Yes it sounds like your dog is having a vaccine reaction. The best treatment is injectable medication followed up with oral Benadryl at home. Mild reactions involve facial swelling, itching, and mild lethargy. Anaphylactic shock leads to trouble breathing, collapse, and vomiting. If your dog is exhibiting any of these signs have her examined by a veterinarian ASAP! It would be best either way to have her examined by your veterinarian. Next time vaccines are due they will want to separate the days vaccines are given and will give injectable Benadryl prior to vaccination.
I have a pit bull that I think maybe allergic to fleas. She has developed a loss of hair on her left back side with bumps all over her side. What can we do for this beside continue to keep her bath and flea free? She has also developed a large bump on her paw and one is coming out now over her eye. I have never seen anything like this before and I have 2 other dogs. Can someone give me any advise.

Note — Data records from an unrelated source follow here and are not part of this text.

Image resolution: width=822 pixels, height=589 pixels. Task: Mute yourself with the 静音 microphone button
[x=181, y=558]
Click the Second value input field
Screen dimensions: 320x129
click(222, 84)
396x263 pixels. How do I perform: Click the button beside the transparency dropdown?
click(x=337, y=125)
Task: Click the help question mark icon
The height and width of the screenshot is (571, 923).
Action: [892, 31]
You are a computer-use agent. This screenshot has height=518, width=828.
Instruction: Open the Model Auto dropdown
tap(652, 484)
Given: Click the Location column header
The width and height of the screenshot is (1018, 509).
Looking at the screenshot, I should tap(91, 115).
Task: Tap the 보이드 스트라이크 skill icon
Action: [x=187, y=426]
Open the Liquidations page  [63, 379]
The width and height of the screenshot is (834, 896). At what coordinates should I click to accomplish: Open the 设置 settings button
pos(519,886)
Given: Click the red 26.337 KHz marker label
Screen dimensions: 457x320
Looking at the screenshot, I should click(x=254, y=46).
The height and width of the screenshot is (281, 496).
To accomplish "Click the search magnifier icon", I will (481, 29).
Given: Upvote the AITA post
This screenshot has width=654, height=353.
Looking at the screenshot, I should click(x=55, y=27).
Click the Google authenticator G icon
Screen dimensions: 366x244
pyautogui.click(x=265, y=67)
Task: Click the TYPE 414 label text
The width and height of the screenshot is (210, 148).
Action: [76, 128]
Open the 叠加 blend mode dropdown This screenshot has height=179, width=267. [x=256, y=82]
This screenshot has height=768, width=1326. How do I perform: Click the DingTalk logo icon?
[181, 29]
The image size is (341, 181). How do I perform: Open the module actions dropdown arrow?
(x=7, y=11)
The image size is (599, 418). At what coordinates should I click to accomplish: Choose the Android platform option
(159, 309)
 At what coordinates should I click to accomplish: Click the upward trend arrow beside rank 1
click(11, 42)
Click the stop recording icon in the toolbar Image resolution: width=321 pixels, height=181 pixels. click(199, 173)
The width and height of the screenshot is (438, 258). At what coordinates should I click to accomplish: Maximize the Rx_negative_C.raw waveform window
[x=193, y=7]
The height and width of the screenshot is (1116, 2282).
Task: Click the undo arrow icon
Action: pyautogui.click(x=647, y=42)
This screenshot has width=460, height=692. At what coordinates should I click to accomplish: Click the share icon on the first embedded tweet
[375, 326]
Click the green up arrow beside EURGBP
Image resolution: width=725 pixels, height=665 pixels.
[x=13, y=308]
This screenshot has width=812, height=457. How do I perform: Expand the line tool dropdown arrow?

I would get that looked at by a vet but in the mean time I would put a cold pack on it and see if the swelling goes down
My dog all of sudden was laying on her side and I saw her hair raised and looks like Hives? Now it is spreading from her side, legs to her chest and face...
I had a same thing happen to my dog and still don't know what happen to him. The vet did an IV on him and some med stop help the swelling go down and now hes fine.